Wczoraj wspominałam Wam, że nie było mnie tu przez dłuższą chwile obiecałam również, że Wam to wyjaśnię. Niniejszym to czynie. Zapraszam do lektury.
Wczoraj wspominałam Wam, że nie było mnie tu przez dłuższą chwile obiecałam również, że Wam to wyjaśnię. Niniejszym to czynie. Zapraszam do lektury.
Wiecie już, że inspiracją dla mnie jest otoczenie. Jednak duża część bloga oparta jest o moje emocje. Czasem bywa tak, iż mam ich aż za dużo. Wtedy właśnie pokazuje je Wam post za postem.
Zazwyczaj po okresie takiej aktywności dzieje się to na co ja czekam. Wtedy też rzadziej pojawiam się na blogu, bo dla moich emocji przychodzi okres spokoju. Ja nazywam to resetem. Mnie to cieszy,bo to znaczy, że ,,zapisałam kolejną stronę swojego życia"
Nie oznacza to jednak, że w ,,okresie resetu" nie myślę o pisaniu. Myślę tylko znacznie trudniej dostrzec mi wtedy inspirację.
Nie równa się to z tym, że musicie się o mnie martwić. Nie, ostatnio dzięki magii wieczoru jaką uczynił mój ulubiony artysta. ,,Nacisnęłam ostateczny guzik resetu" czyli prościej rzecz biorąc pozbyłam się wszystkich ,, starych emocji". Jeszcze prościej mówiąc aktualnie nie przejmuje się tym, że jestem sama. Przestała mi doskwierać samotność. Nie czekam szczególnie na miłość.
Wiem, że jeśli ją znajdę będę mega szczęśliwą i spełnioną kobietą. Jeśli natomiast nie jest mi ona pisana, nie będę się nad tym długo zastanawiać, bo czy warto się tym dręczyć. No chyba niee...

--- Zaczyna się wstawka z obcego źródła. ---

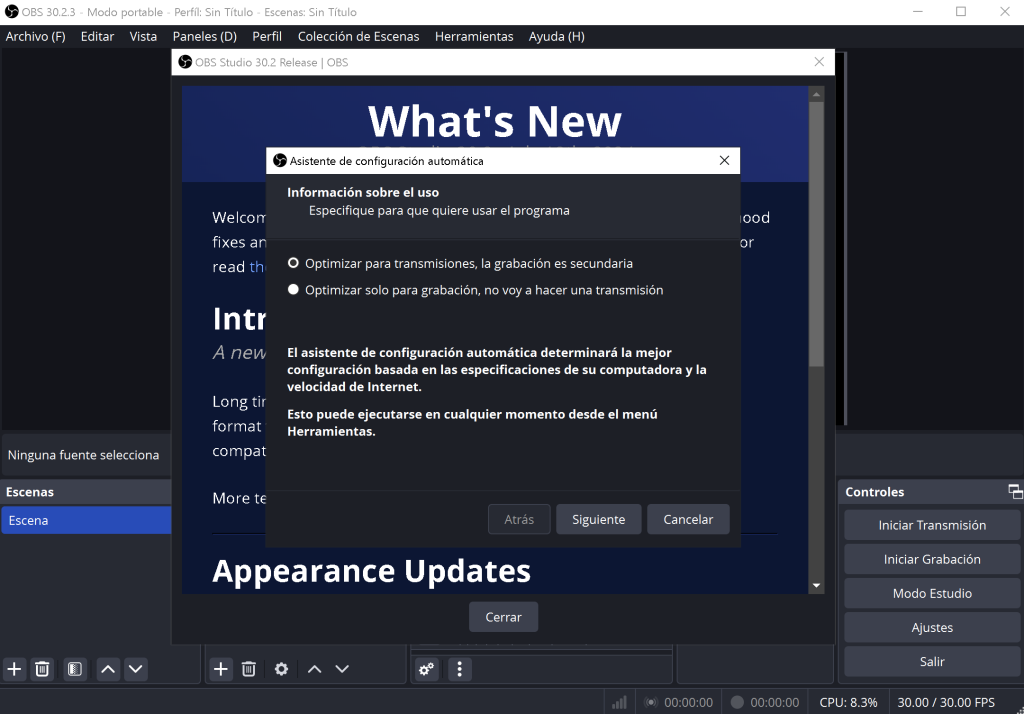Undock the Controles panel via float icon
The image size is (1024, 714).
1015,492
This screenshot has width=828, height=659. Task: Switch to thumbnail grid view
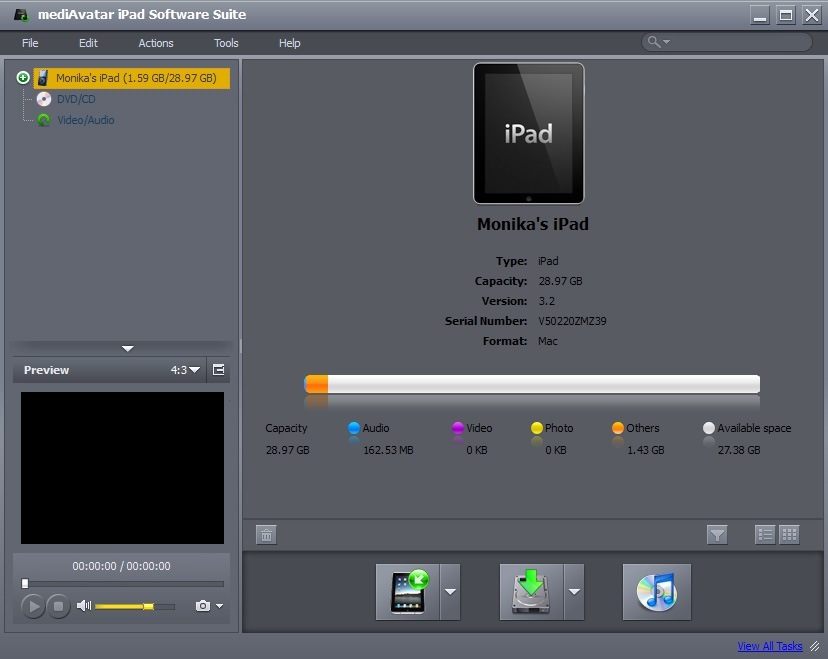tap(789, 535)
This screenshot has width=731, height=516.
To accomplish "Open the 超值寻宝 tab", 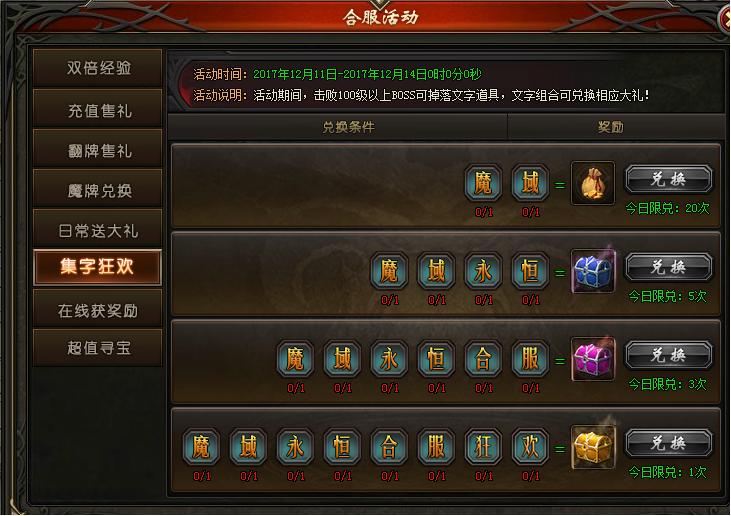I will [98, 347].
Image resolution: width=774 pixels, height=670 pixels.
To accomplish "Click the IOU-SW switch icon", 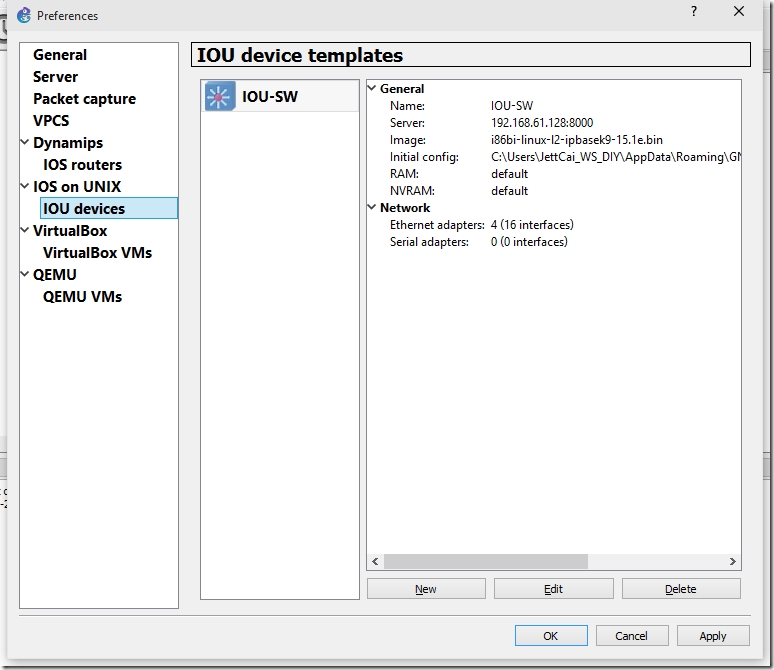I will pyautogui.click(x=219, y=96).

Was proszę o odrobinkę cierpliwości, posty na pewno będą się ukazywać, bo pisanie to moja pasja. Emocje były są i będą tylko dajmy im troszkę odpocząć i urosnąć na nowo. Pewnie będą zupełnie inne jak to u mnie bywa. Może nawet się zakocham, bo przecież nie mówie nie i dla odmiany będę się dzielić z Wami miłością.